▶ [SUPPLIED DATA]
┄┄┄┄┄┄
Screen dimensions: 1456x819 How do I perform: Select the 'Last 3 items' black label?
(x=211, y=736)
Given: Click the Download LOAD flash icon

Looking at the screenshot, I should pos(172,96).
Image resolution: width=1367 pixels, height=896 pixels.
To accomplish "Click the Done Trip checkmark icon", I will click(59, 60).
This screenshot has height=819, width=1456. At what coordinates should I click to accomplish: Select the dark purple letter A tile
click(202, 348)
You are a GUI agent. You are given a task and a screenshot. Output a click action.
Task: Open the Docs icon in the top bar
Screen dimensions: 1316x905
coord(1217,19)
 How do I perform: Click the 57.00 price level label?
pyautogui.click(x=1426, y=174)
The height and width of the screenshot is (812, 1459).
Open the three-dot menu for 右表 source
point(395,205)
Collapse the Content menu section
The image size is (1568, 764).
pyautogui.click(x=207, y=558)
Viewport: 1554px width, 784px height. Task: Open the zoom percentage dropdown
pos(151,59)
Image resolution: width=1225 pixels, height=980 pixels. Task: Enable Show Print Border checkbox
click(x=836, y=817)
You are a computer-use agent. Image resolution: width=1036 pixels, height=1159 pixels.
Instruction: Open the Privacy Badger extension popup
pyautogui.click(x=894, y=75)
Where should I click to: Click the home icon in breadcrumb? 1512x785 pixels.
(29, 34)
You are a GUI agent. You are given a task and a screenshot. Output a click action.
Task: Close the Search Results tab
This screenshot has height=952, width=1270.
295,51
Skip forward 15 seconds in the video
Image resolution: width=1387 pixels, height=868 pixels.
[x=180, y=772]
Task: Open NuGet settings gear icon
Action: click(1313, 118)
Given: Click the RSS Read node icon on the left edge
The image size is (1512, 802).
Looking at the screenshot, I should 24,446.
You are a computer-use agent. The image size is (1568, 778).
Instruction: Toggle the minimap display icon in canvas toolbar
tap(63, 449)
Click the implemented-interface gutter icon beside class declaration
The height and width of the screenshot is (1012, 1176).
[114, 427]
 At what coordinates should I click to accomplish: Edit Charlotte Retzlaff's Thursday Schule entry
┄┄┄┄┄┄
▶ [WHAT IS REQUIRED]
Output the entries above exactly, please, with nothing dropped.

▶ [OUTPUT OF THE TASK]
Screen dimensions: 1456x819 How do I perform: Select the 'Last 3 items' black label?
(x=211, y=736)
Given: Click the Download LOAD flash icon

Looking at the screenshot, I should pos(172,96).
Image resolution: width=1367 pixels, height=896 pixels.
To accomplish "Click the Done Trip checkmark icon", I will click(59, 60).
This screenshot has height=819, width=1456. At what coordinates should I click to accomplish: Select the dark purple letter A tile
click(202, 348)
You are a GUI agent. You are given a task and a screenshot. Output a click action.
Task: Open the Docs icon in the top bar
Screen dimensions: 1316x905
coord(1217,19)
 How do I perform: Click the 57.00 price level label?
pyautogui.click(x=1426, y=174)
The height and width of the screenshot is (812, 1459).
Open the three-dot menu for 右表 source
point(395,205)
Collapse the Content menu section
The image size is (1568, 764).
pyautogui.click(x=207, y=558)
Viewport: 1554px width, 784px height. Task: Open the zoom percentage dropdown
pos(151,59)
Image resolution: width=1225 pixels, height=980 pixels. Task: Enable Show Print Border checkbox
click(x=836, y=817)
You are a computer-use agent. Image resolution: width=1036 pixels, height=1159 pixels.
Instruction: Open the Privacy Badger extension popup
pyautogui.click(x=894, y=75)
Where should I click to: Click the home icon in breadcrumb? 1512x785 pixels.
(29, 34)
You are a GUI agent. You are given a task and a screenshot. Output a click action.
Task: Close the Search Results tab
This screenshot has height=952, width=1270.
295,51
Skip forward 15 seconds in the video
Image resolution: width=1387 pixels, height=868 pixels.
[x=180, y=772]
Task: Open NuGet settings gear icon
Action: click(1313, 118)
Given: Click the RSS Read node icon on the left edge
The image size is (1512, 802).
Looking at the screenshot, I should 24,446.
You are a computer-use agent. The image size is (1568, 778).
Instruction: Toggle the minimap display icon in canvas toolbar
tap(63, 449)
Click the implemented-interface gutter icon beside class declaration
The height and width of the screenshot is (1012, 1176).
[114, 427]
 At what coordinates should I click to accomplish: Edit Charlotte Retzlaff's Thursday Schule entry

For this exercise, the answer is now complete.